*Work request*
Your answer should contain only the lines from the top of the data below down through the one with "This screenshot has height=486, width=639.", transcribed exactly and without pictures; please include nothing more.

(Stored records)
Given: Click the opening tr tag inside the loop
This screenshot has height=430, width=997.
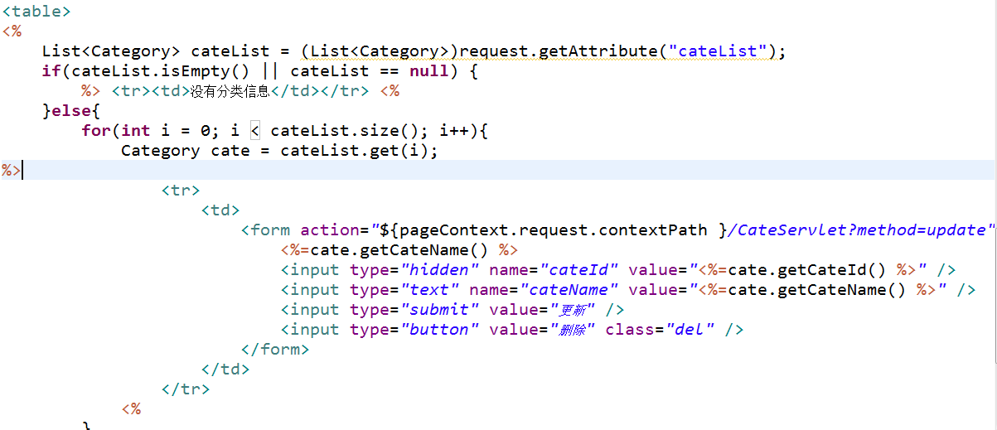Looking at the screenshot, I should tap(181, 191).
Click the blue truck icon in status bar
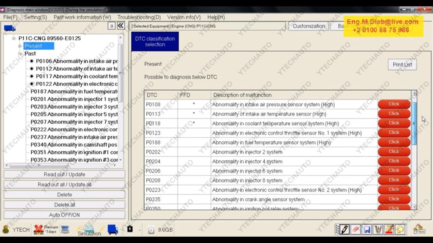 [x=112, y=229]

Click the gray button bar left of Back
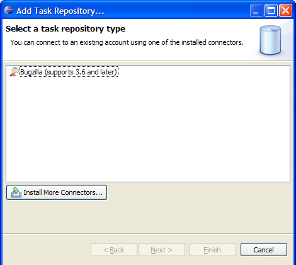[x=46, y=250]
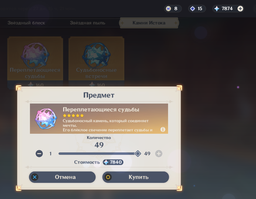Click the Primogem currency icon at top

pos(217,9)
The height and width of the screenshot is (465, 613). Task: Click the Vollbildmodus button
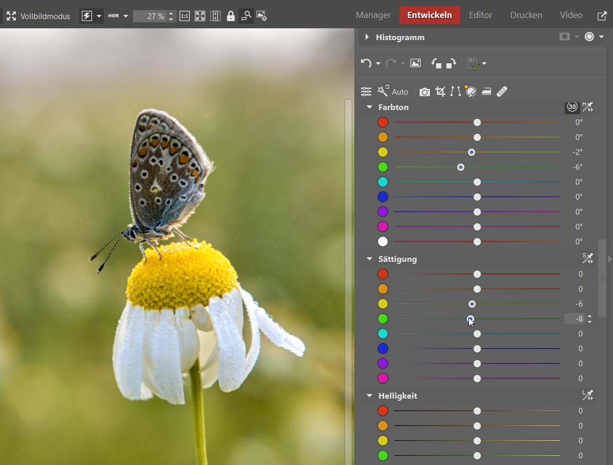pyautogui.click(x=39, y=16)
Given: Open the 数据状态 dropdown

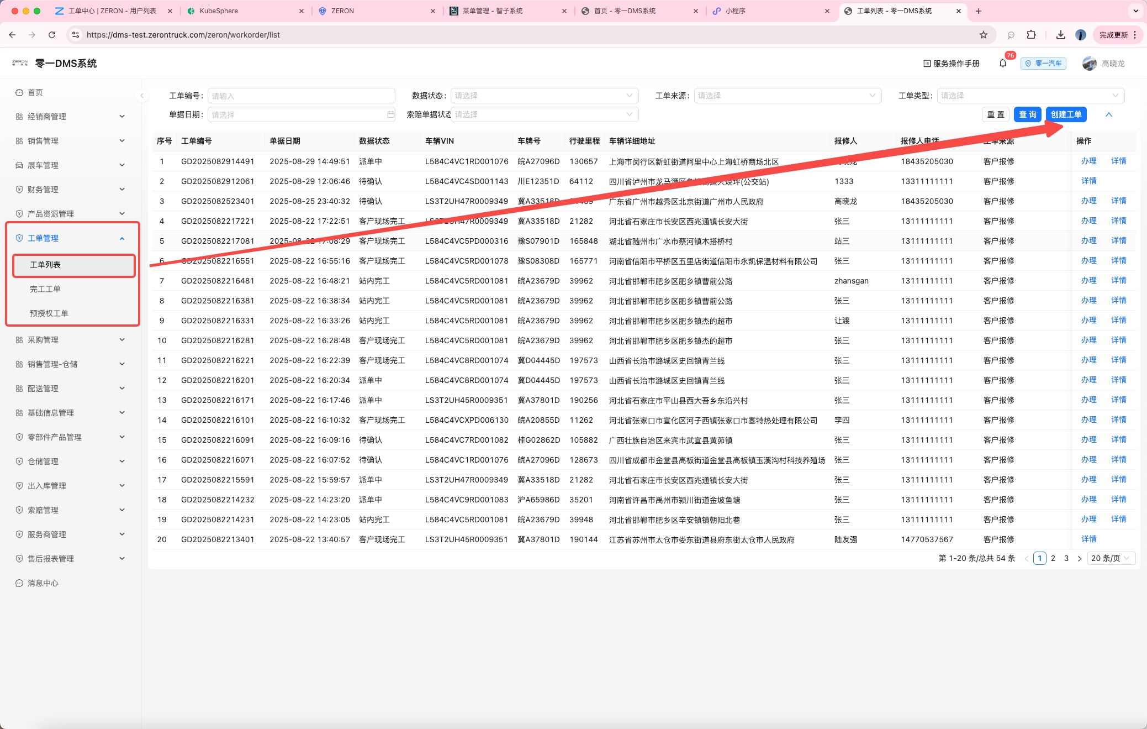Looking at the screenshot, I should (x=545, y=96).
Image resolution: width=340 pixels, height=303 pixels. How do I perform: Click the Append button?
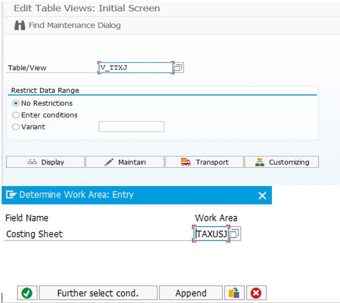(x=191, y=293)
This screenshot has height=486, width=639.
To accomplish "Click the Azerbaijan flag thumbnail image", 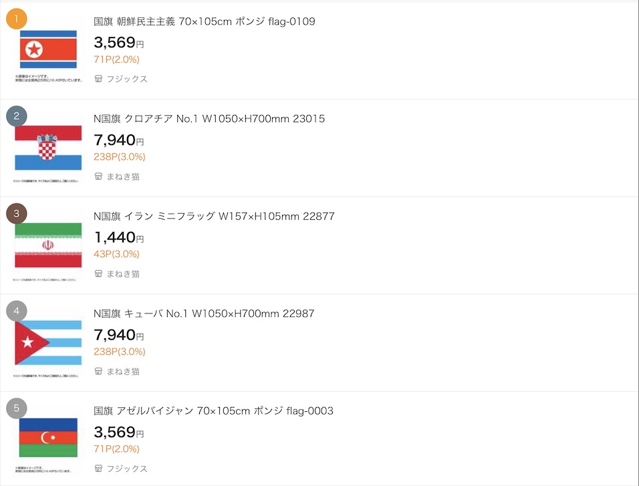I will 48,437.
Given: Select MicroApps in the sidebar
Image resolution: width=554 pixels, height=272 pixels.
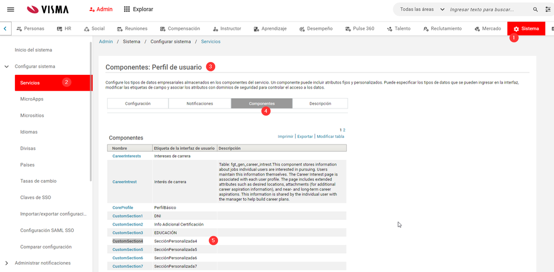Looking at the screenshot, I should tap(32, 99).
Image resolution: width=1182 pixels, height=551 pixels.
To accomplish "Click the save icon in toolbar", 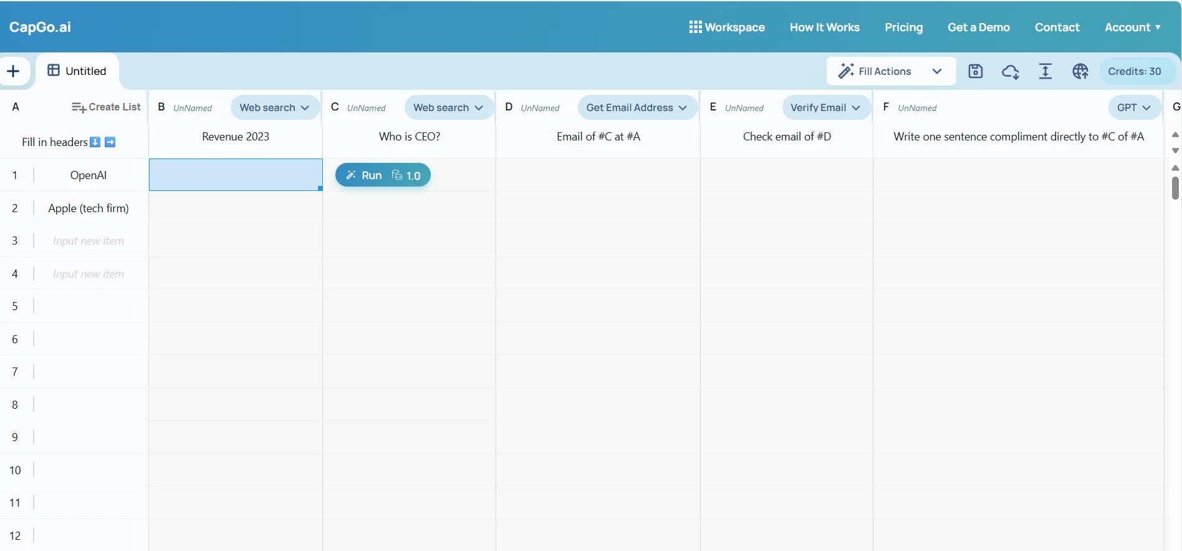I will [x=975, y=71].
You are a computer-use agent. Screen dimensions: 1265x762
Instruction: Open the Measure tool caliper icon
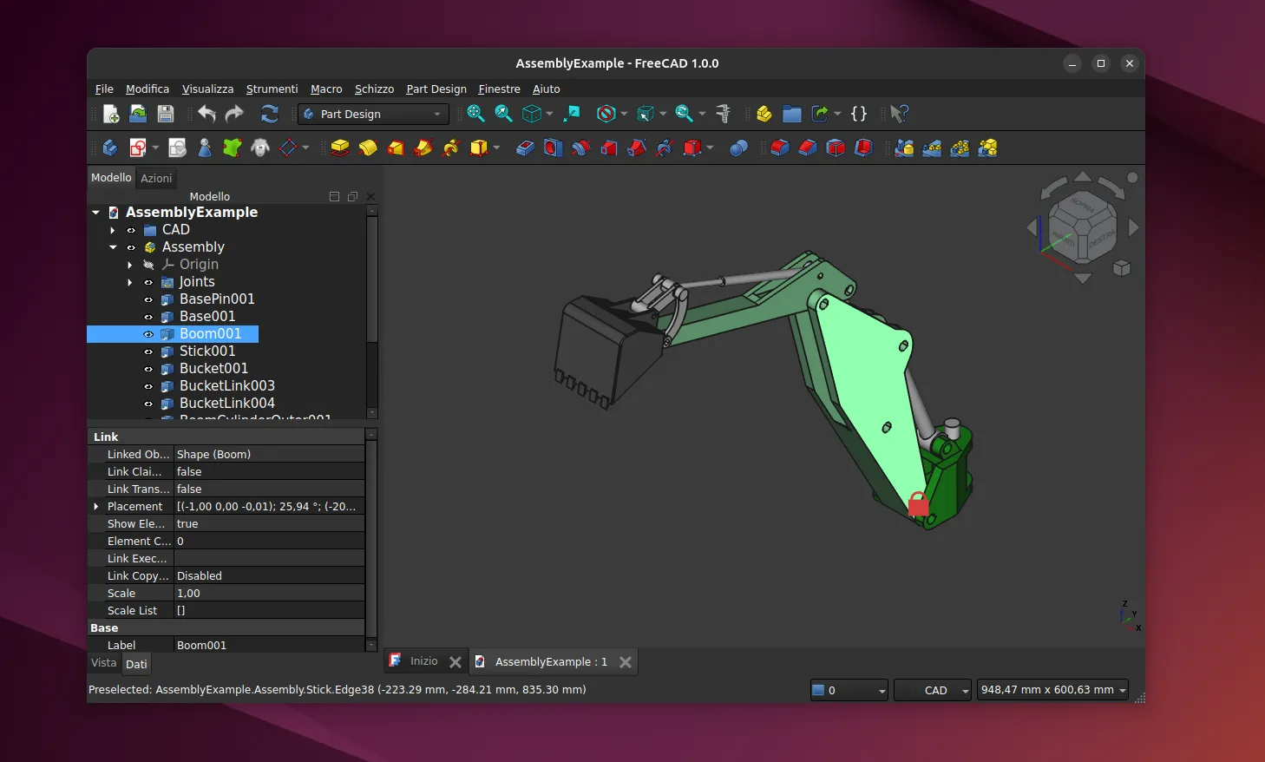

*Task output*
Given: Click the opening tr tag inside the loop
This screenshot has height=430, width=997.
Looking at the screenshot, I should tap(181, 191).
Click the blue truck icon in status bar
 [x=112, y=229]

Click the gray button bar left of Back
[x=46, y=250]
Click the Primogem currency icon at top

pos(217,9)
The height and width of the screenshot is (465, 613). Task: Click the Vollbildmodus button
pyautogui.click(x=39, y=16)
Given: Open the 数据状态 dropdown

Looking at the screenshot, I should (x=545, y=96).
Image resolution: width=340 pixels, height=303 pixels. How do I perform: Click the Append button?
(x=191, y=293)
This screenshot has height=486, width=639.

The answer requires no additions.